Since this work wishes to demonstrate the positive outcome of philosophy, the reader may ask the author what are his proofs that instead of the quintessence of thousands of years of philosophical work he is not offered the elaboration of any individual philosopher, or even that of the author himself.

In reply I wish to say that my work would be rendered uselessly voluminous by quotations from the works of the most prominent philosophical writers, without proving anything, since the words of one often contradict those of another.

What is said by Kant, Fichte, Schelling, or Hegel, in one place of any of their works, is at least considerably modified, if not contradicted, in another place of the same work. It is of little consequence, how and by whose help I have arrived at the positive outcome of philosophy as here rendered. Whether it is the actual outcome or not can be judged only by the expert, and every opinion is necessarily very subjective.

Under the circumstances I, as author, claim that my opinion is worth as much as any other, and the reader may therefore accept my assurance. As to the further value of that which I offer, it is a peculiarity of the subject under discussion that every reader carries it and its experiences within himself and may, without consulting any other author, at once draw his own conclusions about my views, provided he has acquired the necessary training in thought. What a traveler tells us about the interior of Africa must either be believed to the letter or verified by the accounts of other travelers.
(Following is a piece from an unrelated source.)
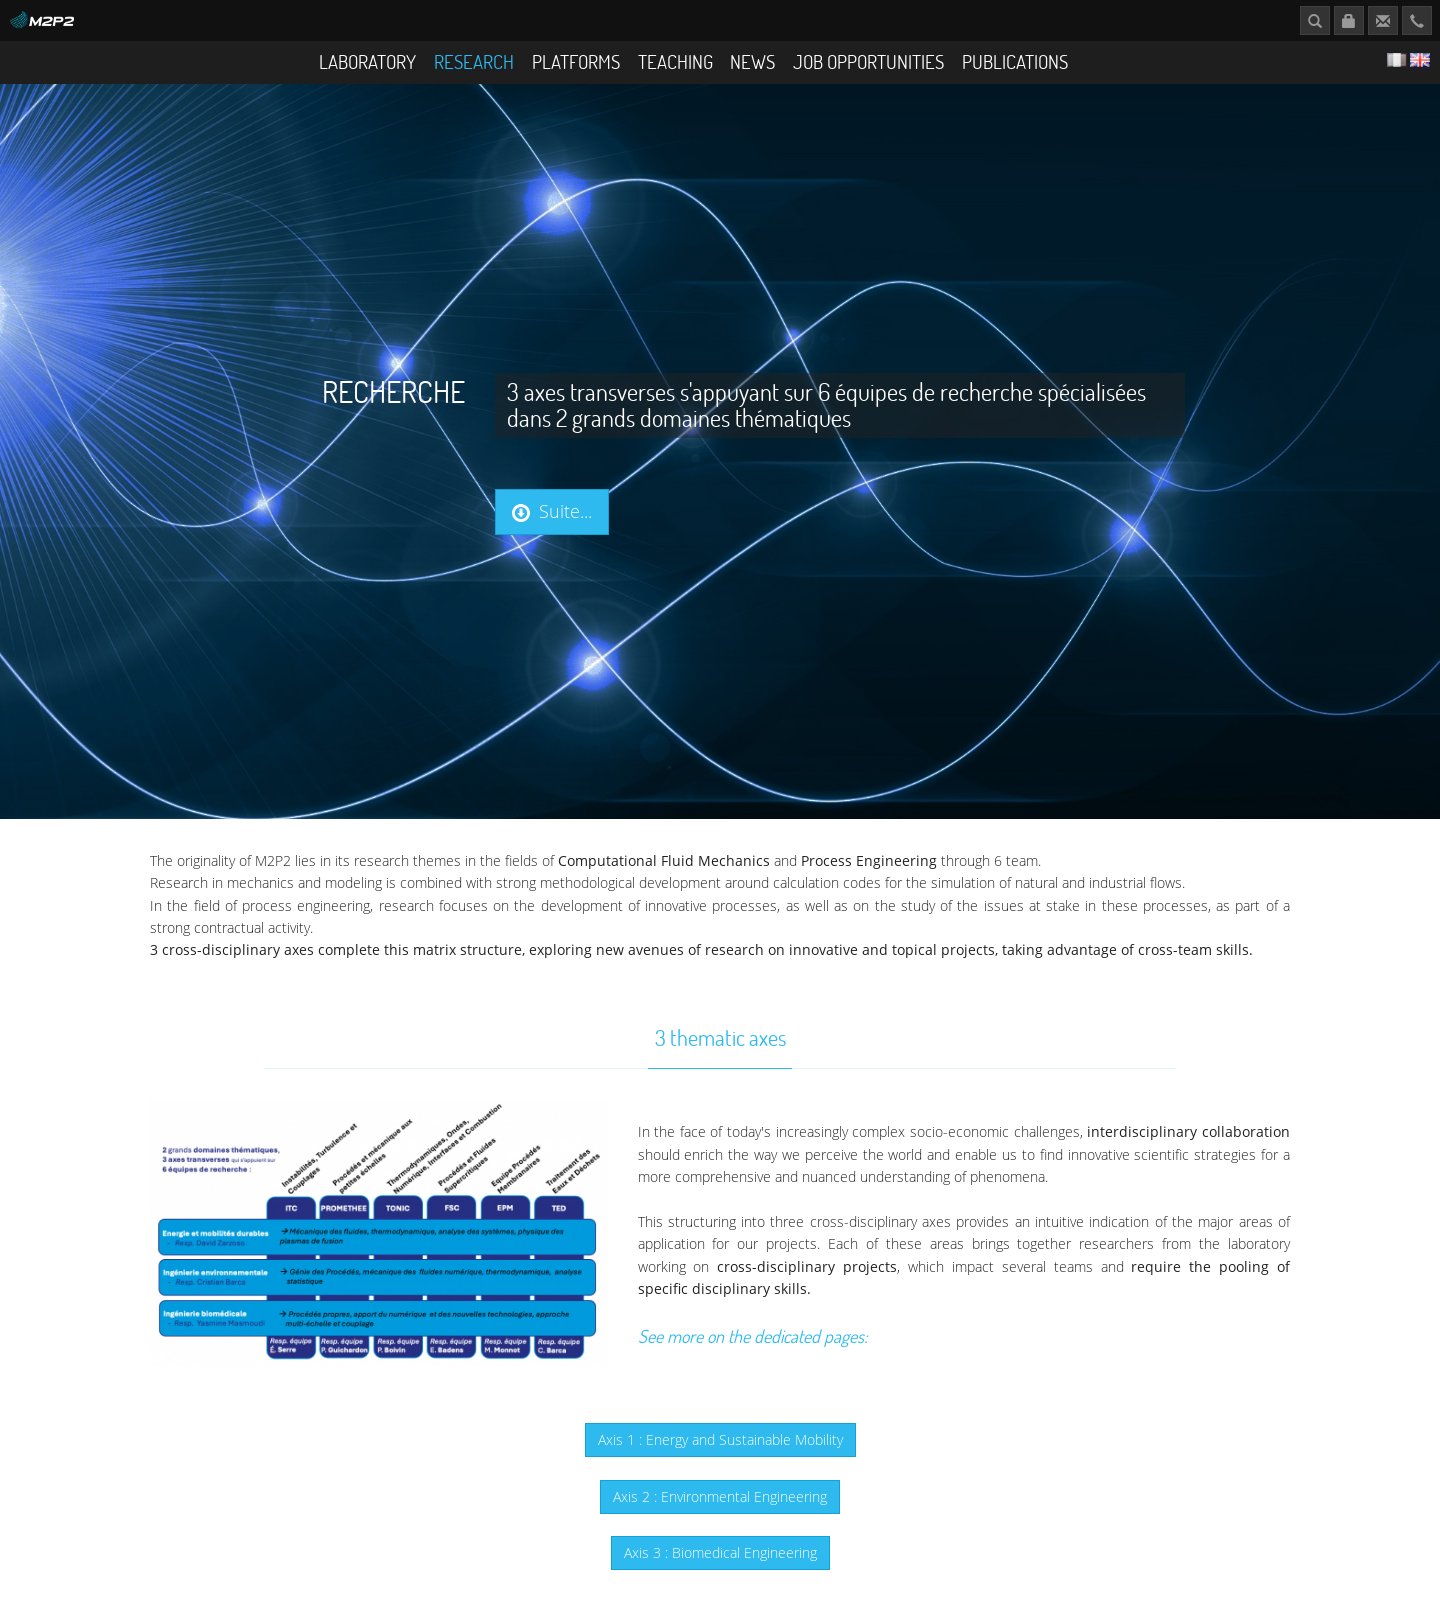 The image size is (1440, 1614). What do you see at coordinates (752, 61) in the screenshot?
I see `News` at bounding box center [752, 61].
But what I say about logic will, I hope, find its corroboration in the logic of every reading brain.

The theory of understanding which has become the special object of philosophy, is nothing else, and cannot be anything else, but expanded logic. Many practical rules and laws of this department are known and recognized since the time of Aristotle. But the question whether there is one world or two, a natural and unnatural, or supernatural as it is called with preference, that is the point which has given much trouble to philosophy and which will influence the health of logic so long as it is undecided.

Dr. Friedrich Dittes, director of the institute of pedagogy in Vienna, has published a School of Pedagogy, several editions of which have appeared, in which he gives much attention to logic. Dittes is a prominent pedagogue, well known through his writings. He confines himself in his School to teaching only that which is well established and accepted without a doubt. As a practical man who addresses himself mainly to teachers of primary grades, he would not place himself on the pinnacle of the outcome of philosophy, even if he could. He must confine himself to that which is well established, which is far removed from the disputes of the day. But it may here serve as a whetstone by the help of which we may give to the positive product of philosophy its latest and greatest sharpness.
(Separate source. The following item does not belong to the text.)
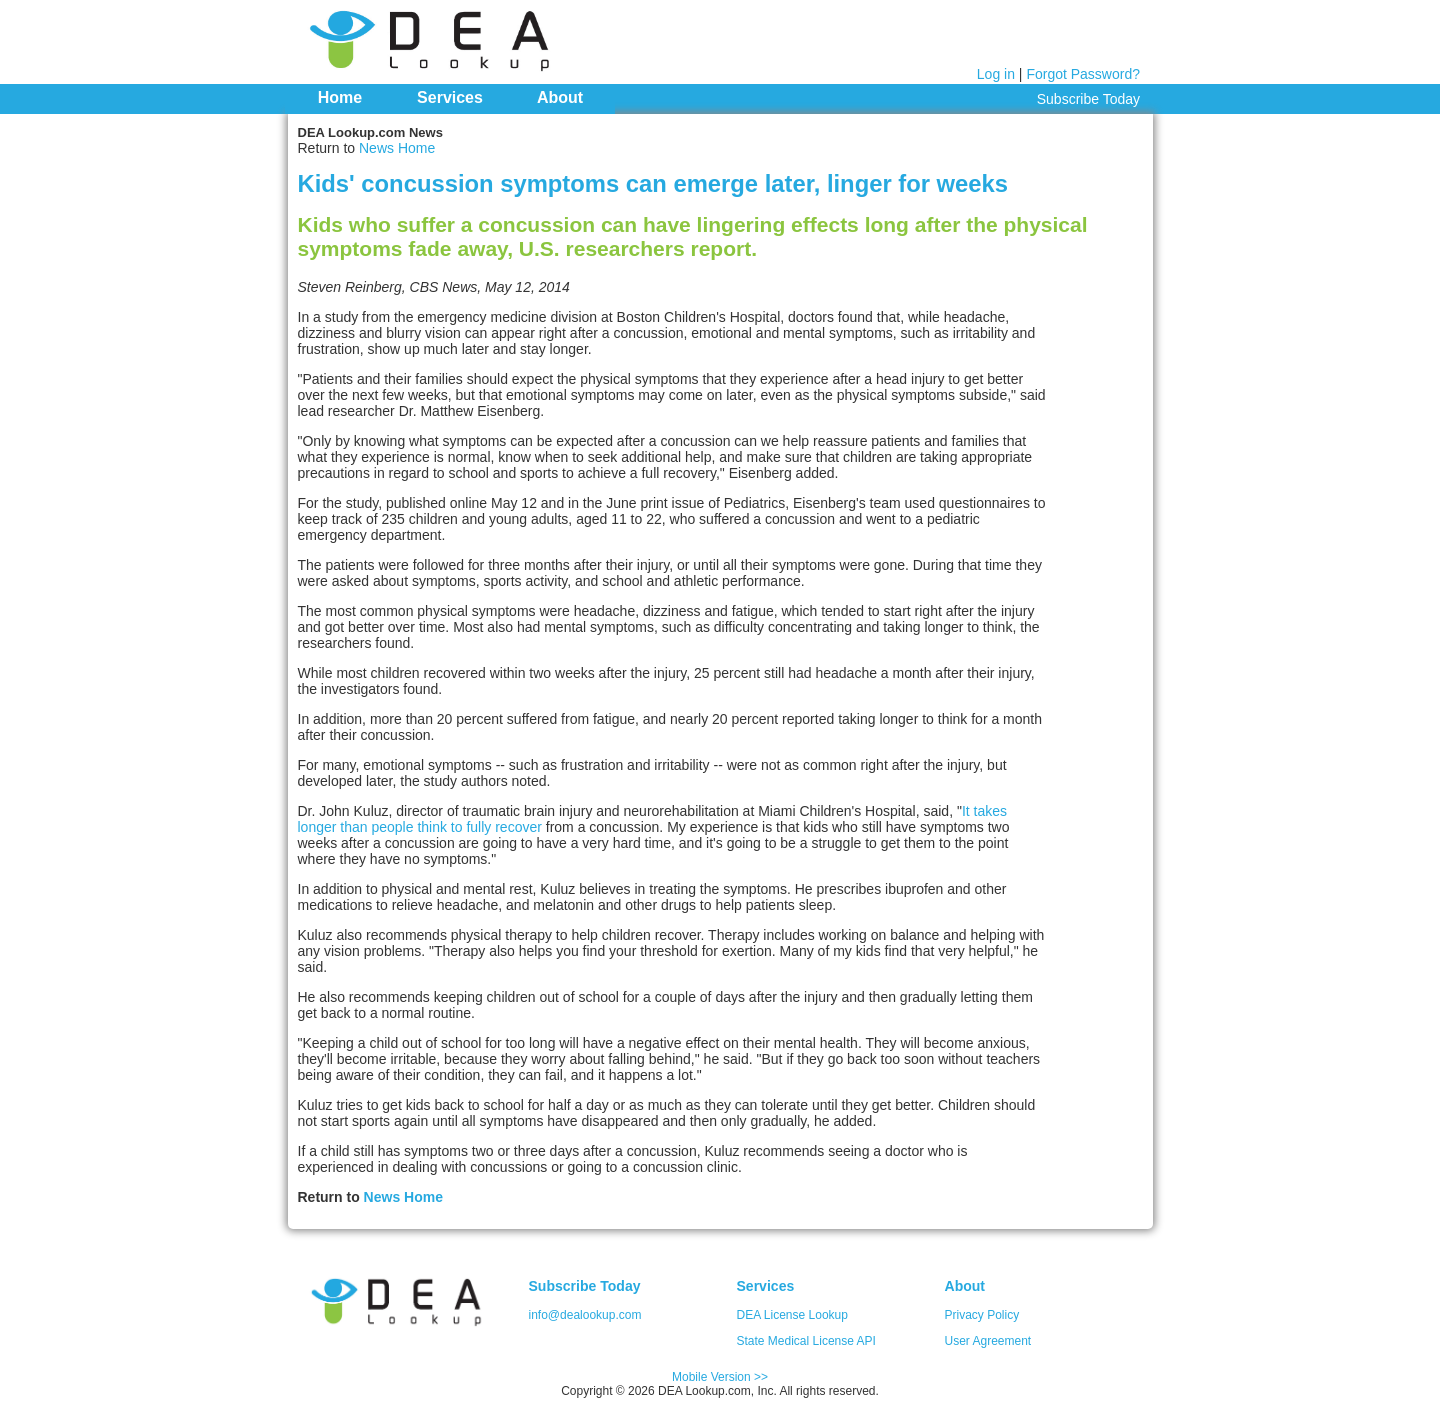  I want to click on About, so click(560, 97).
He writes right in the beginning of the first part: "Our ideas are as manifold as the objects to which they refer. Several things may have many or few, or at least one quality, in common. Still they may also be totally different."

This last point, viz., that there may be things which are "totally" different from one another, is the one which is decidedly rejected by that science which has risen to the eminence of the positive acquisition of philosophy. There can be no natural things which are "totally" different from one another, because they must all of them have in common the quality of being natural.

It sounds very commonplace to say that there are no unnatural things in nature. Since the last witch was burnt, everybody is sufficiently enlightened to know that. But the logical conclusions of natural monism have not yet been drawn. True, natural science, properly socalled, is busily engaged in arriving at them. But so much more strife is there in the "science of mind" and there is no other remedy but a well founded theory of understanding which teaches that nature is not alone absolute nature, but also the nature of the absolute. From this doctrine it necessarily follows that all things are not individually independent, but related by sex, dependent children, "predicates" of the monistic unity of the world.